# DIRECTIONS
Each line of the data below should be restated exactly, with images left out.

Saved entries
[Start of Attachment]

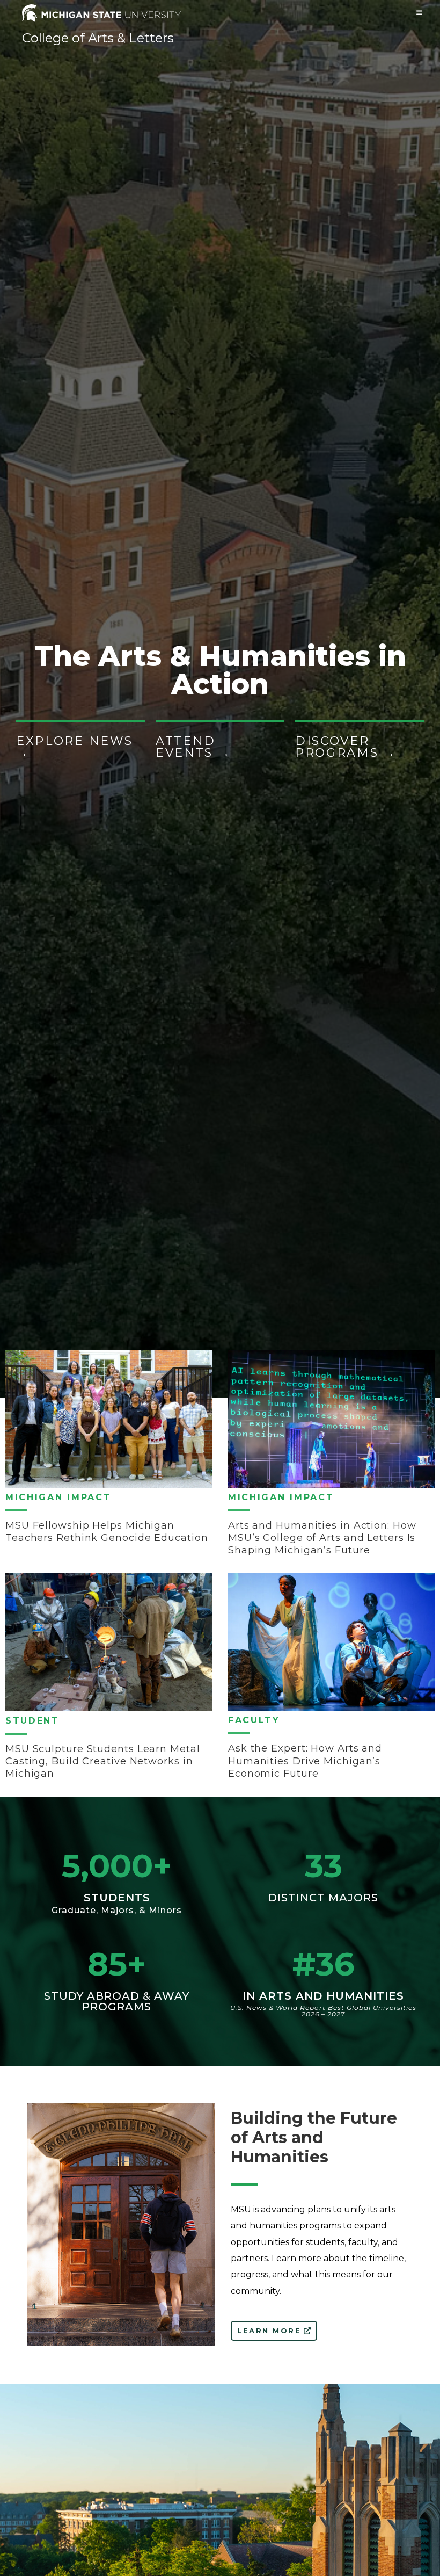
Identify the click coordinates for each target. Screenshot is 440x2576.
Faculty (254, 1720)
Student (32, 1721)
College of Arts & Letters (98, 38)
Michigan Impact (58, 1497)
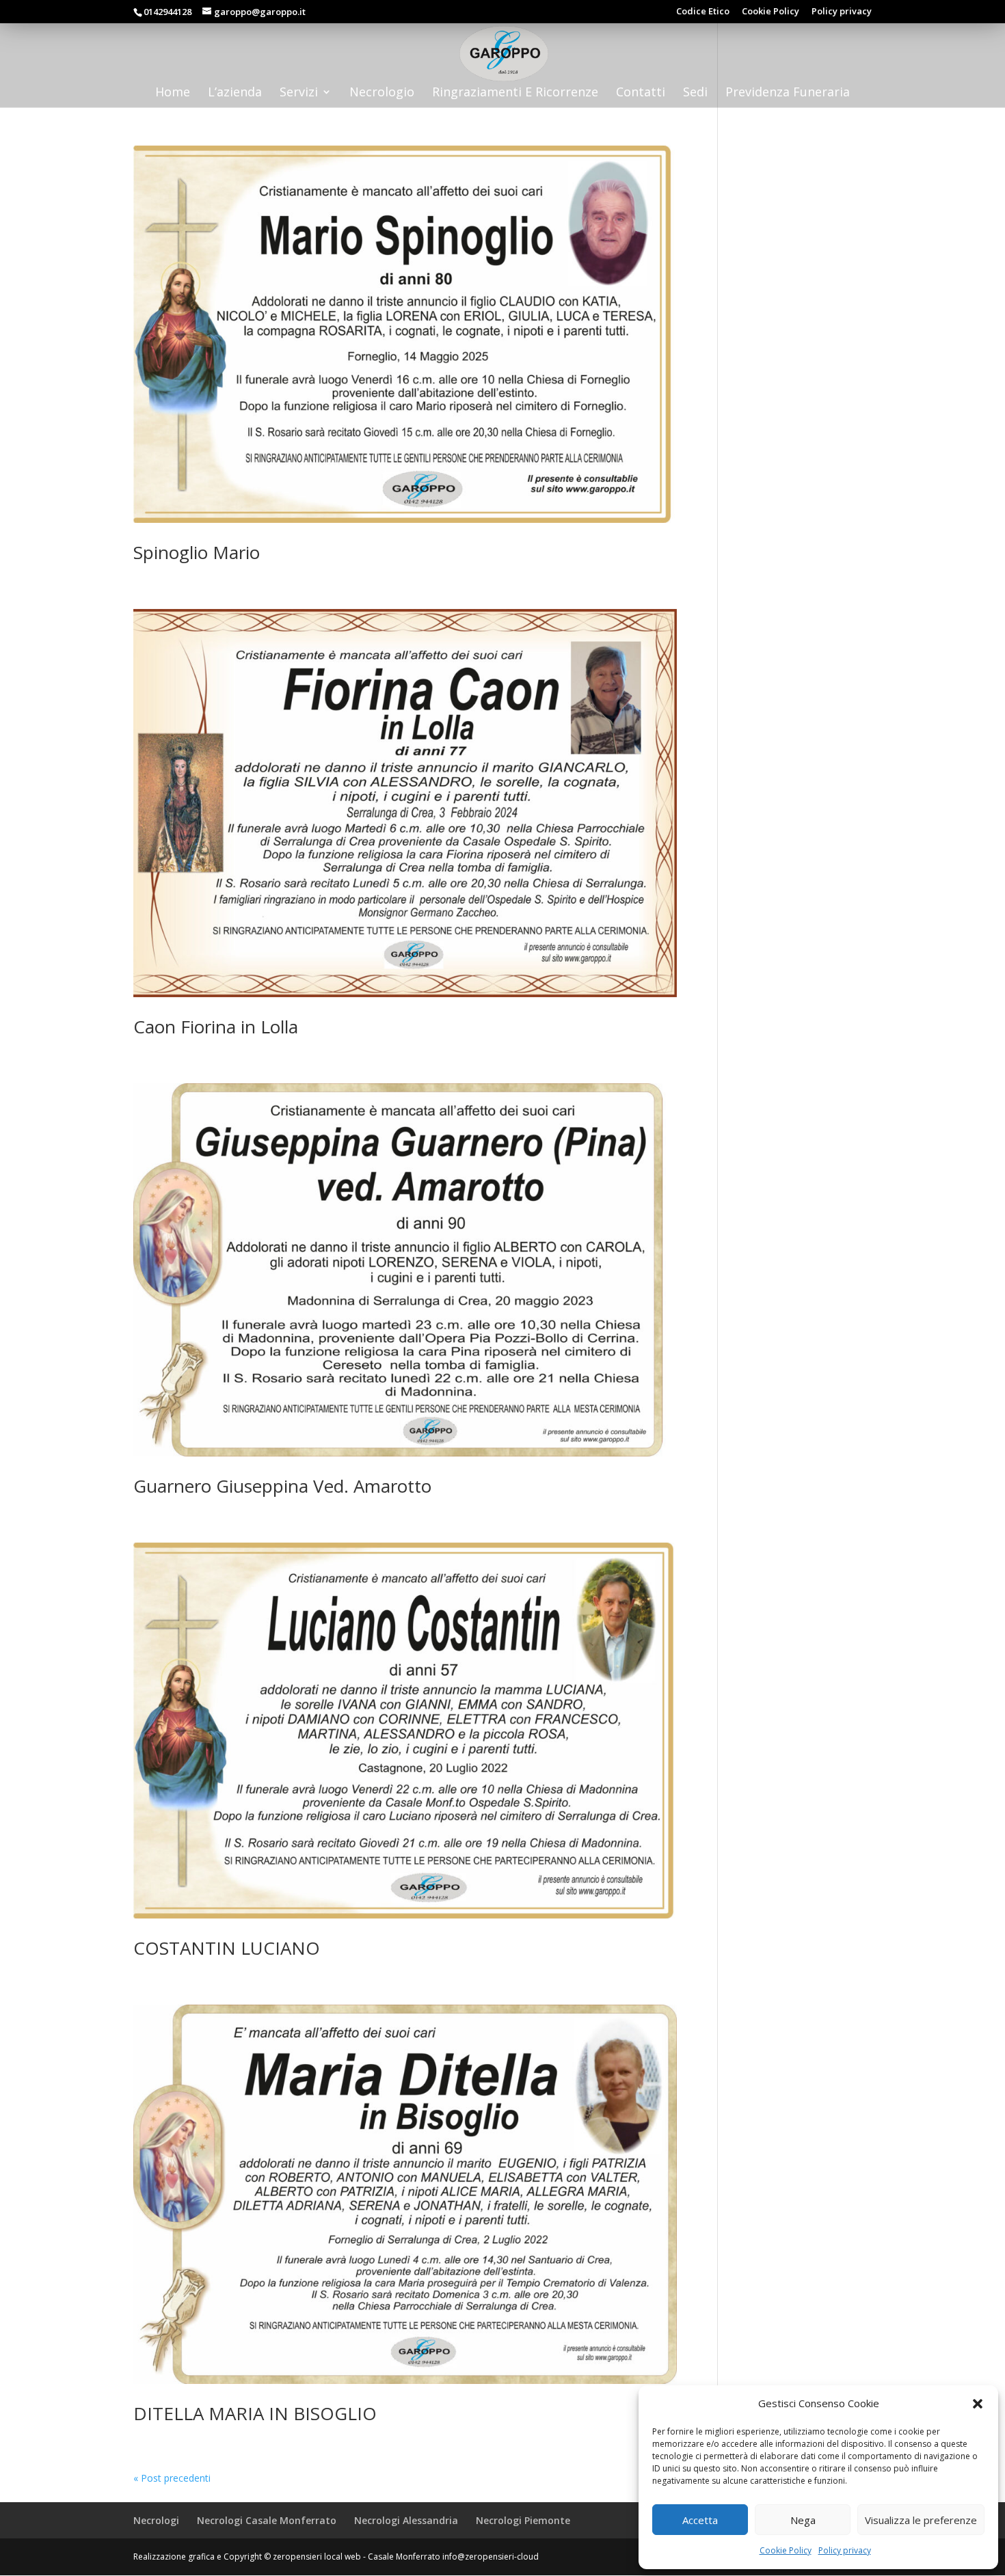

[End of Attachment]

# ANSWER TO THE PROBLEM
Identify the click coordinates for each target. Screenshot is 440x2576.
Faculty (254, 1720)
Student (32, 1721)
College of Arts & Letters (98, 38)
Michigan Impact (58, 1497)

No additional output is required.